**RECORDS PROVIDED:**
______

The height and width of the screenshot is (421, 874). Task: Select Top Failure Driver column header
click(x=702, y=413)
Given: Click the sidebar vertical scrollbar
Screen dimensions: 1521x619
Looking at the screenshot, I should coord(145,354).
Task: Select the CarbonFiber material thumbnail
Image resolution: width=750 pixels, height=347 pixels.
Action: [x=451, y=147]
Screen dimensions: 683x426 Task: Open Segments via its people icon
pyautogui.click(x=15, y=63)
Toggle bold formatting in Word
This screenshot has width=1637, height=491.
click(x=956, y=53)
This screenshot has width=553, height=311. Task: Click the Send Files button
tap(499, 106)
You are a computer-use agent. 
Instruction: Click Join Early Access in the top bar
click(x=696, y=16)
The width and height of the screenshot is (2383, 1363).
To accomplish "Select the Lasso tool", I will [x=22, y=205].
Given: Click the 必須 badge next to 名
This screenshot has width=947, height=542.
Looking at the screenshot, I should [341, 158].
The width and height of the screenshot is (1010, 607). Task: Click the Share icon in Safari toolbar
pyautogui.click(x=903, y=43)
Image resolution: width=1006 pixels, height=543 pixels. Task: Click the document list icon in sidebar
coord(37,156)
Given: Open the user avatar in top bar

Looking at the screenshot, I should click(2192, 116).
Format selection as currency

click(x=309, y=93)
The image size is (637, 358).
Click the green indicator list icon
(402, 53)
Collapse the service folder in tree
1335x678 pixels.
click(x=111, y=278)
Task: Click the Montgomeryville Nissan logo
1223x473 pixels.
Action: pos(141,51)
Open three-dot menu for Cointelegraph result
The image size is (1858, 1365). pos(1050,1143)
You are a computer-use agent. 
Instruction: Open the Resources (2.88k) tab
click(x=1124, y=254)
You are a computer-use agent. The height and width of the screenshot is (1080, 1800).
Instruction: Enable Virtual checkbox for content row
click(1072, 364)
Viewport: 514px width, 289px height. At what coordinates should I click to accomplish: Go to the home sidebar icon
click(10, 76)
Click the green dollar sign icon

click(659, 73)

______

**PROBLEM TO WORK ON:** The entire listing above should be returned exactly as written.

**EXERCISE RESULT:**
The height and width of the screenshot is (421, 874). Task: Select Top Failure Driver column header
click(x=702, y=413)
Given: Click the sidebar vertical scrollbar
Screen dimensions: 1521x619
Looking at the screenshot, I should coord(145,354).
Task: Select the CarbonFiber material thumbnail
Image resolution: width=750 pixels, height=347 pixels.
Action: [x=451, y=147]
Screen dimensions: 683x426 Task: Open Segments via its people icon
pyautogui.click(x=15, y=63)
Toggle bold formatting in Word
This screenshot has width=1637, height=491.
click(x=956, y=53)
This screenshot has width=553, height=311. Task: Click the Send Files button
tap(499, 106)
You are a computer-use agent. 
Instruction: Click Join Early Access in the top bar
click(x=696, y=16)
The width and height of the screenshot is (2383, 1363).
To accomplish "Select the Lasso tool", I will [x=22, y=205].
Given: Click the 必須 badge next to 名
This screenshot has width=947, height=542.
Looking at the screenshot, I should [341, 158].
The width and height of the screenshot is (1010, 607). Task: Click the Share icon in Safari toolbar
pyautogui.click(x=903, y=43)
Image resolution: width=1006 pixels, height=543 pixels. Task: Click the document list icon in sidebar
coord(37,156)
Given: Open the user avatar in top bar

Looking at the screenshot, I should click(2192, 116).
Format selection as currency

click(x=309, y=93)
The image size is (637, 358).
Click the green indicator list icon
(402, 53)
Collapse the service folder in tree
1335x678 pixels.
click(x=111, y=278)
Task: Click the Montgomeryville Nissan logo
1223x473 pixels.
Action: pos(141,51)
Open three-dot menu for Cointelegraph result
The image size is (1858, 1365). pos(1050,1143)
You are a computer-use agent. 
Instruction: Open the Resources (2.88k) tab
click(x=1124, y=254)
You are a computer-use agent. The height and width of the screenshot is (1080, 1800).
Instruction: Enable Virtual checkbox for content row
click(1072, 364)
Viewport: 514px width, 289px height. At what coordinates should I click to accomplish: Go to the home sidebar icon
click(10, 76)
Click the green dollar sign icon

click(659, 73)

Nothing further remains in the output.